As we walked through Chinatown, our guides pointed out the different clan association buildings. Some of the students realized that they might have belonged to some of these groups!
“Something new that I learned from the field trip was that I didn’t know there were communities for last names (e.g. The Wong Community). I thought this was really neat that you could meet other people who share your last name, and build a community from there.”
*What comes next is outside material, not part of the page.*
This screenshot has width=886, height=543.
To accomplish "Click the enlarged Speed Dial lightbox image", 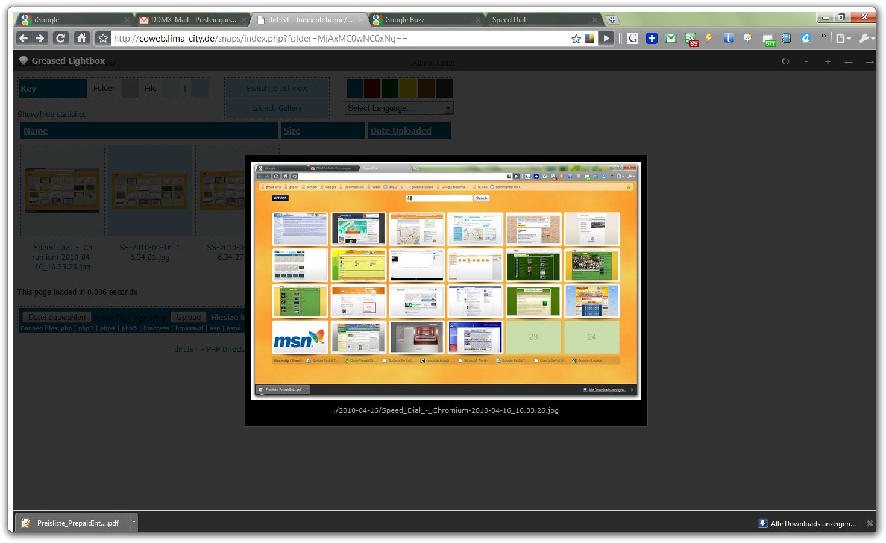I will coord(446,280).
In fact, as Hayne led us through the SYS Gardens, there were some stragglers who stopped to smell the flowers and take it all in. A lot of students instagram-ed photos of the garden, apparently! Just outside the SYS Garden, we stopped at the war memorial plaque for the Chinese Canadian soldiers who fought and fell for their country. One student took a photo of the plaque and later reviewing at home with her father, found out that her great-grandfather’s name was actually listed! She excitedly recounted this story in class the other day, curious as to why her father had never told her this before.
We of course ended the day at New Town Bakery. I couldn’t resist, and neither could the students, apparently!
“I liked the walking tour. The guide was very knowledgeable and there were many interesting areas. And of course I will long remember the bakery.”
Thank you, to all those who supported and helped make this fieldtrip magic possible. Hearing from students and chatting them throughout this fieldtrip instills such a great amount of promise in our next generation. It’s incredible. I could go on, and it’s so tempting to showcase every single students’ response to the field trip, but a few last closing comments that really incapsulate the day.
“I really liked this field trip. I now feel like I can understand (and love) ethnic neighbourhoods, rather than just know about them. My new favourite way to learn about a place is the smell. Chinatown smelled of spice, Strathcona smelled floral and fresh, the East Side smelled smokey and sketchy, and Gastown… Didn’t really smell. (Is this a sign that it is becoming too touristy?!) I think these smells represent their respective areas really well. My favourite of the smells was the Chinatown smell. It added to the very human feeling.”
“Before this field trip, ethnic neighbourhoods felt foreign to me. I understood what they are, but not how they feel. This isn’t really something that I realized until this field trip. The smell of Chinatown, the tangible borders of the neighbourhoods, and the people going about their daily business really are what the neighbourhoods are made of – not facts.
“The most memorable part of the day was to tour the whole area as I’ve never been before and it was refreshing to learn in a non school environment once in a while. Something that I learned from the field trip was the history of the Strathcona area. Experiencing the sense of being connected to many individuals that started from scratch just like me when they immigrated to Canada was surprising to me. It’s not everyday that you get the opportunity to immerse yourself in such diverse cultures and neighbourhoods.
My understanding of ethnic neighbourhoods was truly broaden by this tour, I was surprised by the background of the Strathcona area and many other places on the tour. There is so much history concealed in that part of Vancouver that its incredible we aren’t taught this at school.”
Hey kids, just so you know, this trip is exactly the reason why I love teaching. Thank you for one my favourite moments to date!